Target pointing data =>
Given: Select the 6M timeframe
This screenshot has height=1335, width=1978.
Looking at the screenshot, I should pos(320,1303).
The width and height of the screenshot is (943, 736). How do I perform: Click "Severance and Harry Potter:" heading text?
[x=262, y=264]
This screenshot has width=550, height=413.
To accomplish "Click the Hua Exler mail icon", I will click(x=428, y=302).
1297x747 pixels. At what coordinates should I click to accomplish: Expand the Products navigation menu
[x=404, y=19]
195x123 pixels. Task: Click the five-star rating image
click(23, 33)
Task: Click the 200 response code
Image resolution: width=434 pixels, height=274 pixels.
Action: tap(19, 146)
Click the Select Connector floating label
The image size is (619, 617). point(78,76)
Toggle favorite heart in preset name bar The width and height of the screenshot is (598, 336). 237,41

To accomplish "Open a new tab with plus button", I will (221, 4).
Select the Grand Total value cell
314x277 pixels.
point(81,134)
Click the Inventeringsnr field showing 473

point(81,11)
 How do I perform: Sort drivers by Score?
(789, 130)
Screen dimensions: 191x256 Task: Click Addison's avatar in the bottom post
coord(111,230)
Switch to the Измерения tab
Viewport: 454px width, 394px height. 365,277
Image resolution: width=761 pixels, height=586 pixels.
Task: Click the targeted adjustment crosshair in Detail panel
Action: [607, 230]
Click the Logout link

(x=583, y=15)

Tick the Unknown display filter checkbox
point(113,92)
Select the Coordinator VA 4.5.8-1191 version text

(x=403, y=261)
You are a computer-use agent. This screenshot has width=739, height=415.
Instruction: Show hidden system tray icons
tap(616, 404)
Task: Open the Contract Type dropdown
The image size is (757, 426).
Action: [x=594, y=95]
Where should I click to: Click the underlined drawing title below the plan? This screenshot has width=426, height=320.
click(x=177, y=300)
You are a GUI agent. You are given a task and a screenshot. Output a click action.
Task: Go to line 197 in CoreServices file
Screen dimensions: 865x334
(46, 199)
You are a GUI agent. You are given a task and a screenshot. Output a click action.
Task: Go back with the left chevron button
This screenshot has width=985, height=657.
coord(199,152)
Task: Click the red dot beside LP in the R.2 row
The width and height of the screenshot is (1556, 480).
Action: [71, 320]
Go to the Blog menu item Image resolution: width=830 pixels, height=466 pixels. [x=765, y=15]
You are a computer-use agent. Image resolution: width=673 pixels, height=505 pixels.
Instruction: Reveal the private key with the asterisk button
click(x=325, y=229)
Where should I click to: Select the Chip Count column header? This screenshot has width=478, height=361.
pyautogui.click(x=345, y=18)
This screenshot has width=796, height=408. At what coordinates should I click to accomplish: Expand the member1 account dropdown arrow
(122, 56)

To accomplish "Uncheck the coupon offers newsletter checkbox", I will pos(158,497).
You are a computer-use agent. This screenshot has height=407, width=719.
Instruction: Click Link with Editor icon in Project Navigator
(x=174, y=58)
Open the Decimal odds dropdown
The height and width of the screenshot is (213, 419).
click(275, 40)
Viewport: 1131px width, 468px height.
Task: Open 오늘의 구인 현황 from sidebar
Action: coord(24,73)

STATED TASK =>
Rewrite in full the part that opens with the line containing "This screenshot has width=550, height=413." and closes with the line containing "click(23, 33)", both ends included. Multiply every click coordinate by 1.3 and round to whole numbers with halves rounded up, but keep the stated width and height figures unchanged.

TASK RESPONSE =>
This screenshot has width=550, height=413.
To accomplish "Click the Hua Exler mail icon", I will click(x=556, y=393).
1297x747 pixels. At what coordinates should I click to accomplish: Expand the Products navigation menu
[x=525, y=25]
195x123 pixels. Task: Click the five-star rating image
click(30, 43)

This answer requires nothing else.